J’ai besoin de silence... oh ! ne me parlez pas !
J’écoute au fond de moi le murmure d’un rêve,
Et j’entrevois au loin, sous les vapeurs, là-bas,
La Provence éclatante et chaude qui s’élève !
 
Un souffle amer, pesant, me traverse le cœur...
Est-ce toi, folle brise ou mistral des collines ?
Est-ce vous dont le vol a pris tant de lenteur,
Parce qu’il s’est chargé des essences marines ?
 
Souffle étrange ! parfum qui trouble ! souvenir !
Toujours et malgré tout tu pénètres mon âme,
Et tu me fais chanter, et tu me fais souffrir,
Souvenir ! nom cruel, doux comme un nom de femme !
 
J’ai tout quitté ! ma sœur, mes flots et mon soleil !
J’ai quitté la nature ardente de Provence,
Quitté mon fier pays ignorant du sommeil,
Qui moissonne sans trêve et sans trêve ensemence !
 
Tu ne me tendras plus, ma sœur, tes douces mains ;
Je suis seul maintenant ! je vais tête baissée,
Et je saigne de voir le peuple des humains
Oublier les hauteurs calmes de la Pensée.
 
C’est fini. Je suis là, morne. J’ai tout quitté !
J’ai fui ! Je suis parti sans regarder derrière !...
Elle n’est plus à moi, la bleue immensité
Tressaillant de bonheur, d’amour et de lumière !
 
Je ne vais plus, le front tout pensif, dans les bois,
Respirer le printemps amoureux et sauvage !
Je ne suis plus l’amant si joyeux autrefois
Des vagues aux yeux bleus qui chantent sur la plage !
 
Ah ! que je vous aimais, magnifiques sommets !
Pins et chênes mouvants, collines virginales,
Cimes de la Provence, ah ! que je vous aimais !
Vous qui montez au ciel mieux que les cathédrales !
 
Pics de Coudon, Faron, grands rêveurs soucieux,
Comme vous tentez bien l’escalade suprême !

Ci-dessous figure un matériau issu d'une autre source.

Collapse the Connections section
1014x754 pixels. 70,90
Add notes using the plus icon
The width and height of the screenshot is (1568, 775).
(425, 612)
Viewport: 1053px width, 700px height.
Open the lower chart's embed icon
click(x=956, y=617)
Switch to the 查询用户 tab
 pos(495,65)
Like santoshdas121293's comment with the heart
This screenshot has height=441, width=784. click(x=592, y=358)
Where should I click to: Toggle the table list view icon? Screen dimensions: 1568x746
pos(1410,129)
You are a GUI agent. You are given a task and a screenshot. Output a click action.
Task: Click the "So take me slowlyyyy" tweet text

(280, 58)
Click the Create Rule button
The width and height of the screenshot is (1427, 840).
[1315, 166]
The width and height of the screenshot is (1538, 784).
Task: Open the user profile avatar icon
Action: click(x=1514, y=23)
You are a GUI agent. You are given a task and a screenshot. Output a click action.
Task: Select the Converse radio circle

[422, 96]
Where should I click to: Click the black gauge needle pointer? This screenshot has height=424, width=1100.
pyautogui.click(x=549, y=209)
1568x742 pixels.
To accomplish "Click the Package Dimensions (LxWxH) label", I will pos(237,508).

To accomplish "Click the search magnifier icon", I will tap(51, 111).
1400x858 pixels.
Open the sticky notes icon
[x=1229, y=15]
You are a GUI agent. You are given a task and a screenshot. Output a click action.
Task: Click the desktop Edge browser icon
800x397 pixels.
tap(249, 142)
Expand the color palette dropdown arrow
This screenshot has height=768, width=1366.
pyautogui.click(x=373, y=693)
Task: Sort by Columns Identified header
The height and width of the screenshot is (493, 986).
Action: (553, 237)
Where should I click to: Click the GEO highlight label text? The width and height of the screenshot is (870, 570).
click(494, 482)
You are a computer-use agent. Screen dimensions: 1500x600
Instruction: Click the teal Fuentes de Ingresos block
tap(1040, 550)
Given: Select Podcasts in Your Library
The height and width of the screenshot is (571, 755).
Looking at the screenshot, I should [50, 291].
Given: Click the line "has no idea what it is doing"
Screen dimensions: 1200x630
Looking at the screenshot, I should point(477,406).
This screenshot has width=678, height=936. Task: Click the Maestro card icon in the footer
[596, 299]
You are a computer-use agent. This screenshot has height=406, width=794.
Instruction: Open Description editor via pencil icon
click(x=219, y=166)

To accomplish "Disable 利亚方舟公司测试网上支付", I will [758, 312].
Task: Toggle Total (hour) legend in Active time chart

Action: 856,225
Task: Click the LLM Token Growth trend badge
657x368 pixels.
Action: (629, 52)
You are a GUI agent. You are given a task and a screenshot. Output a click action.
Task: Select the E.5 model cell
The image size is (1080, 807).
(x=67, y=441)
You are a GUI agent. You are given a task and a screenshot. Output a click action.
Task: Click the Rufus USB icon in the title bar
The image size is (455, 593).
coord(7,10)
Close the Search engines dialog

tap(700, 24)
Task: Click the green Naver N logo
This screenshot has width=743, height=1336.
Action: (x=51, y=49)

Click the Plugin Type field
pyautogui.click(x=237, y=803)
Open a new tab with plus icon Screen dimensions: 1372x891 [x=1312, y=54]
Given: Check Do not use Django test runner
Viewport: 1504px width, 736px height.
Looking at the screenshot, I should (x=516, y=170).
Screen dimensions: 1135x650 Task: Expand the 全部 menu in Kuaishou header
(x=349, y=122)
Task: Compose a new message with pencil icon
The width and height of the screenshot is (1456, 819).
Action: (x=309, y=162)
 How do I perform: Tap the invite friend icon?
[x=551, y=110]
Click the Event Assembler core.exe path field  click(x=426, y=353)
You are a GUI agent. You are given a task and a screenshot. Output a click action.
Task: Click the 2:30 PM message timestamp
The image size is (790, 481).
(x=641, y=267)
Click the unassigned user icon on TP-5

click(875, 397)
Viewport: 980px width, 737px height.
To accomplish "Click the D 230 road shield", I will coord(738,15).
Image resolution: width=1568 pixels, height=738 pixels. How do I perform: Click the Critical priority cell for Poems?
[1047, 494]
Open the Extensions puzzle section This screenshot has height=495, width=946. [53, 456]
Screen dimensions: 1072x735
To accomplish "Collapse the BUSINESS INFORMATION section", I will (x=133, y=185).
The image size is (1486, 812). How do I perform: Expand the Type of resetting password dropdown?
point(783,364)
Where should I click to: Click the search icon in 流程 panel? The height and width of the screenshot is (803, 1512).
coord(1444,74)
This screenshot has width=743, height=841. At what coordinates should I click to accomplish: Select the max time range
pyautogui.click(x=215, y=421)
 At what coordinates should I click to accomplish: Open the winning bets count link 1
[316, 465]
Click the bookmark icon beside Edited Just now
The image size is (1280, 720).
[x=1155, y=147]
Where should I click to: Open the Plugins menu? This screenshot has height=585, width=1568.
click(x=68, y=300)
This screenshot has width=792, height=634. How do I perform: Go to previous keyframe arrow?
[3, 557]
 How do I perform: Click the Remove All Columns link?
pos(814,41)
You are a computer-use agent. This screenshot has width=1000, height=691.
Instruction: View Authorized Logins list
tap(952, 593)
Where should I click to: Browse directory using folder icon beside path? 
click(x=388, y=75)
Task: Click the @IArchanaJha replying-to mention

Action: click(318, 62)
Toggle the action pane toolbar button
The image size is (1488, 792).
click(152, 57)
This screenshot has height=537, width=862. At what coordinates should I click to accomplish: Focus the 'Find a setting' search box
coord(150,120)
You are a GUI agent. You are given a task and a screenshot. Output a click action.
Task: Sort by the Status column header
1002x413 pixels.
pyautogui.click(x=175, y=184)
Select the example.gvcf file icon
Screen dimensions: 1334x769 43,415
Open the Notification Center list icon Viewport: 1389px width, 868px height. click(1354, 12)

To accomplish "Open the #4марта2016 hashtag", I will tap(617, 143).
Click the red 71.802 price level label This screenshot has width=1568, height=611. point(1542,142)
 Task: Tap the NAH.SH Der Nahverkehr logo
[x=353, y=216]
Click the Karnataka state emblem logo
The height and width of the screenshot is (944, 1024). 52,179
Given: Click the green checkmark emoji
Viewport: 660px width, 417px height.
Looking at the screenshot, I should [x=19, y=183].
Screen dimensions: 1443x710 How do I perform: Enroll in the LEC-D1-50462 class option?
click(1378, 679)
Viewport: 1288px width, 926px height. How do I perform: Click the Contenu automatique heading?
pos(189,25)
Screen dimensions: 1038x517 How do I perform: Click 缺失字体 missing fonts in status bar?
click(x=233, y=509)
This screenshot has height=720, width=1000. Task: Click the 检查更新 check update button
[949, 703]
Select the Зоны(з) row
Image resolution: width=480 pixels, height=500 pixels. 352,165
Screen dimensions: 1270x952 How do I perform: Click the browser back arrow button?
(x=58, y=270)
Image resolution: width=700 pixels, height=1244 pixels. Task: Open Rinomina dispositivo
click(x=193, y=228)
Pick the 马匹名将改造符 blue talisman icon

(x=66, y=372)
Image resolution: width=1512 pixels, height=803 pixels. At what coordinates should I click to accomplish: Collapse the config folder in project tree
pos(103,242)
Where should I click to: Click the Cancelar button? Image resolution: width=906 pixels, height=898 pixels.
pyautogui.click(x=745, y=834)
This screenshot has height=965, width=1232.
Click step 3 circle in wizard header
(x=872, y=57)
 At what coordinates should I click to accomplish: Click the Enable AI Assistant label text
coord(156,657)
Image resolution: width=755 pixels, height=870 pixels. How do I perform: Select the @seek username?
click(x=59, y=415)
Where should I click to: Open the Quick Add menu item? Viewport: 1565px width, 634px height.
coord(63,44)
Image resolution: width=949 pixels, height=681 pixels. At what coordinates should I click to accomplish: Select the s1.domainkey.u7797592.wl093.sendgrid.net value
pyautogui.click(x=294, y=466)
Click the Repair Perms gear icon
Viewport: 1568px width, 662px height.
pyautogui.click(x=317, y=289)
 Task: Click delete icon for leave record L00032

Comme vous heurtez bien votre colère aux cieux !
Révoltés au cœur chaste et ferme, vous que j’aime !
 
Ô Provence, aujourd’hui je parle et chante ainsi !
Et, lorsque je t’avais, c’étaient d’autres contrées
Que mon âme en pleurant se rappelait aussi,
Et qu’aussi je nommais sublimes et sacrées !
 
Oui, par-delà les monts et par-dessus l’azur,
Plus loin que le nuage et plus haut que les astres,
Je sais confusément un pays jeune et pur,
Un pays affranchi du mal et des désastres !
 
Là, l’Amour fraternel est de tous bien connu !
Là, tout arbre a des fruits et chaque enfant sa mère ;
On ne voit pas un homme errant, débile et nu,
Manger le froment dur de la pâle misère !
 
C’est le pays où luit la bonne Volonté !...
Ah ! mon cœur de vingt ans, comme vous battez vite
Au nom de la patrie et de la vérité !...
Tel, au bord de son nid, l’aiglon tremble et palpite !
 
Eh bien ! un peu de temps, un peu de temps encor,
Ô splendide pays des âmes immortelles,
Et je pourrai vers toi prendre enfin mon essor,
Quand la mâle Vertu m’aura donné des ailes !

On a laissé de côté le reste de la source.